## [ABOUT THIS TASK]
Everything from the line that holds "Given: Switch to" through the end of the listing below must be retyped word for word, without any pictures.

## [SUPPLIED RECORDS]
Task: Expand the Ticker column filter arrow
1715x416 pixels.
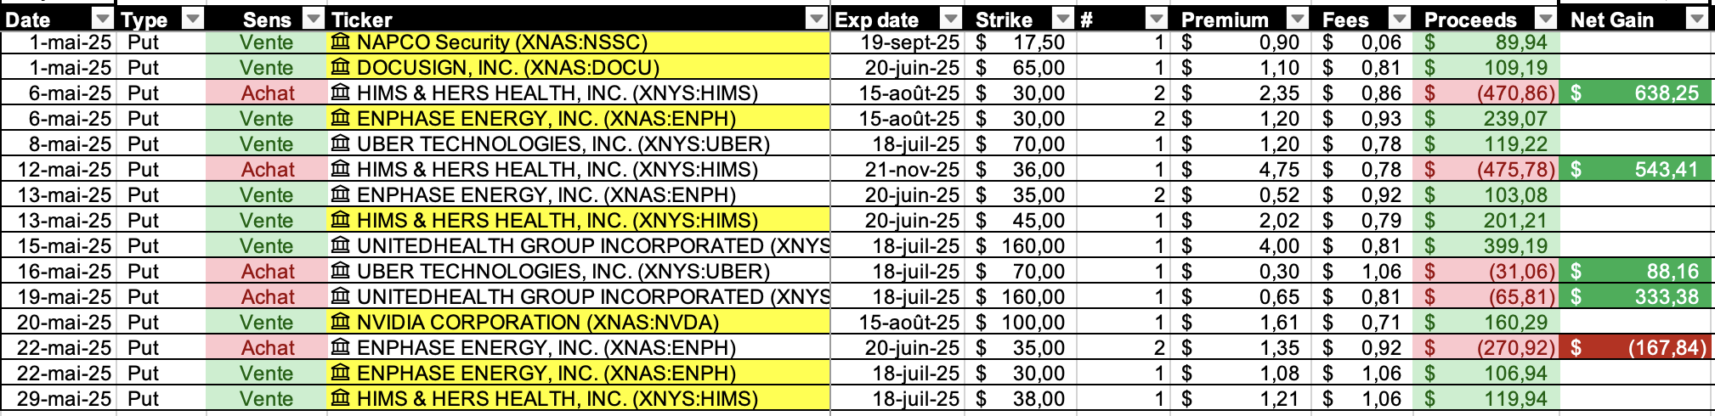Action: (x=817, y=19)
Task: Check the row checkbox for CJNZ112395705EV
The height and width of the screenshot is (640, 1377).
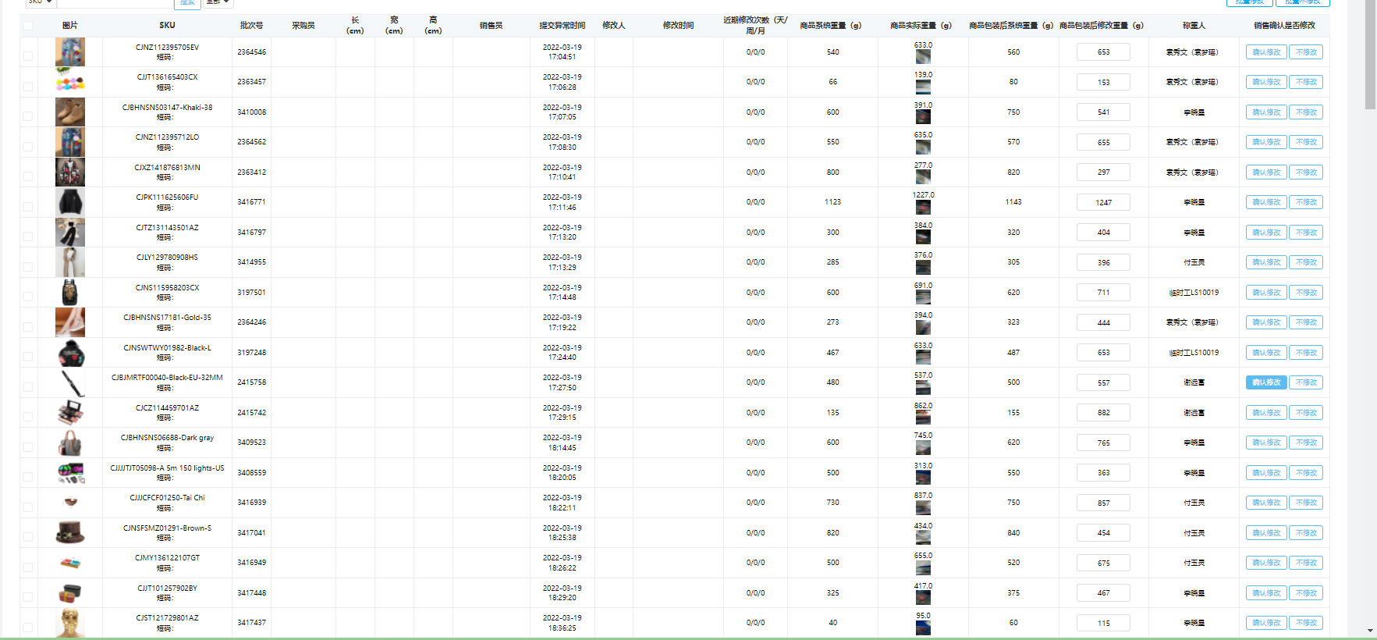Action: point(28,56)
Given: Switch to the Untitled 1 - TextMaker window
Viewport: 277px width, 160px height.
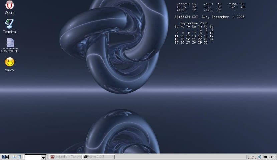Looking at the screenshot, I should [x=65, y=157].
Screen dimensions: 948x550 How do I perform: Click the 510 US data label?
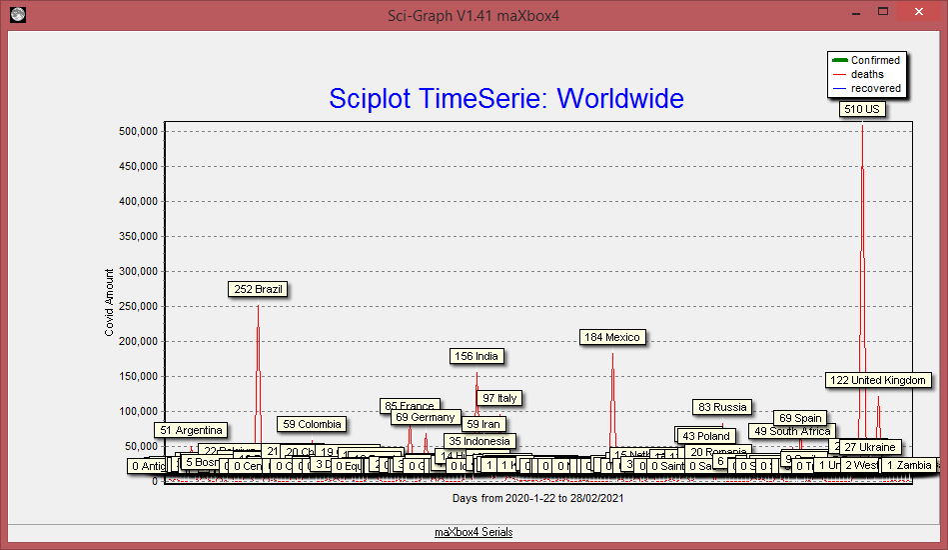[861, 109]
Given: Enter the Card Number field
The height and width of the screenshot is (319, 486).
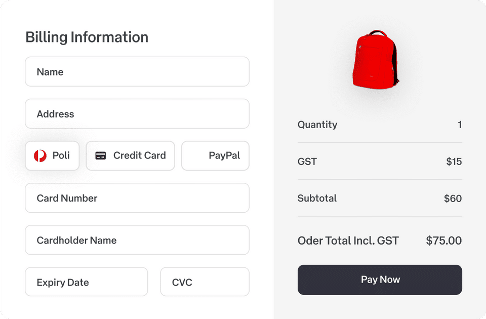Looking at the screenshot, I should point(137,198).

## [ANSWER TO THIS PROBLEM]
Given: Switch to the Untitled 1 - TextMaker window
Viewport: 277px width, 160px height.
Looking at the screenshot, I should [x=65, y=157].
Screen dimensions: 948x550 How do I perform: Click the 510 US data label?
[861, 109]
Given: Enter the Card Number field
The height and width of the screenshot is (319, 486).
Looking at the screenshot, I should point(137,198).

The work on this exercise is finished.